Another game I’ve been spending a lot of time on recently is Minecraft. Created by the enigmatic Notch (a Swedish bloke), Minecraft (MC) is a global phenomenon. Even though it’s currently only in beta testing, MC has sold over a millions copies.
I’m a relative newcomer to MC. A friend lent me his account for a few days and when I eventually got around to playing it (I admit that I did ignore it for a fair while before trying it out – I was dubious) I was hooked pretty quickly.
I wasn’t hooked instantly, though, since the complete lack of a tutorial left me furiously hammering the mouse button because I didn’t know any better. Some kind of introductory thing would be hugely helpful, even if it was only telling you the controls.
After I worked out how to actually collect basic materials I had to return to the MC wiki to find out what the heck I could do with an inventory full of bits of tree and earth. It became clear quite quickly what I needed to do.
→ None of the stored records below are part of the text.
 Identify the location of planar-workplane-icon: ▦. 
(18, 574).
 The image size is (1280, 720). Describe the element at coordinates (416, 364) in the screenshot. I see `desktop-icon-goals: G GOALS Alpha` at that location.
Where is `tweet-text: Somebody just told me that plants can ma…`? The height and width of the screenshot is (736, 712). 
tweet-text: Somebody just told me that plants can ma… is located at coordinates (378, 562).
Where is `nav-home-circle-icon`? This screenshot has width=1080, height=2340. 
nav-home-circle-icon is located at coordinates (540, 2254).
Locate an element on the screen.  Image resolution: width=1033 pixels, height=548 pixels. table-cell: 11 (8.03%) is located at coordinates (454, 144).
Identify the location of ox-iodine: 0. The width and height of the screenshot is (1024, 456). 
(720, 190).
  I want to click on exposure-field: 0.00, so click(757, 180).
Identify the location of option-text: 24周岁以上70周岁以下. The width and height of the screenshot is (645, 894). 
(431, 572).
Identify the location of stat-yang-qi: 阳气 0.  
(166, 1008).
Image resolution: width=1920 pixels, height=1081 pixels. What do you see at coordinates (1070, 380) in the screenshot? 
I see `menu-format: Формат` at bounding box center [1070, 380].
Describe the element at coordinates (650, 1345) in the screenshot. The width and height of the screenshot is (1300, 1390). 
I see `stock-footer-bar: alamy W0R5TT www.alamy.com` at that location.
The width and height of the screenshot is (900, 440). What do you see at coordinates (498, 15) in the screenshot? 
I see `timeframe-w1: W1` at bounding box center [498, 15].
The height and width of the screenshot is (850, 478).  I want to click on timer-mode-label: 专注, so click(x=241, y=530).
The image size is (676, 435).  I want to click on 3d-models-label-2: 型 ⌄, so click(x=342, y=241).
It was getting dark, and in MC, while the sunsets are actually quite pretty and picturesque, they spell trouble. And in MC, trouble is spelled c-r-e-e-p-e-r. When it gets dark, scary things come out to play, where play = kill you and eat you.
Because it had taken me so long to figure out how the basic controls worked, I hadn’t had time to make a shelter or find coal to make torches (the only source of light in the scary dark night). This meant I was alone and open to attack. The safest thing I could think of was to dig a small pit and cower until the sun came up. Which I did. I’m not sure if it was luck or something else, but I survived that first night pretty easily and safely. The noises scared me to the edge of my seat though. The groaning of zombies, the chittering of spiders and the twang of skeleton’s bowstrings, all combined with something I couldn’t identify and the occasional explosion to make the fairly quiet night seem cacophonous.
When the sun rose, I emerged blinking from my pit and jumped immediately back into it. I could see from where I had been a zombie on fire. Turns out the MC monsters don’t like the sun. It burns some to death and makes others docile. After a moment or two I ventured forth into the world again and started to plan out a place to live and mine.
Minecraft really is a game that does what it says on the tin. You mine to gather materials and then use them to craft almost anything you can think of, really. I’ve seen some fantastic things, ranging from a scale model of the SS Enterprise from Star Trek, to a funky little beach parasol made by abusing the strange physics the game has.
This a game which really has me gripped, and a lot of my friends too. We have gone to some lengths to set up a multiplayer server, including using a laptop which does NOTHING ELSE other than run idle, dedicated to the server. (Admittedly, it is a laptop which has no screen, but that’s beside the point)
Steep learning curve aside, I highly recommend this game. It is one that takes you and has you gripped. It lets your imagination run wild, and gives you a real sense of achievement. Don’t believe me? Try mining your first diamond vein, or trapping your first monster in a cleverly designed trap which implements Redstone (Minecraft’s equivalent of electricity). Then you’ll see what I mean.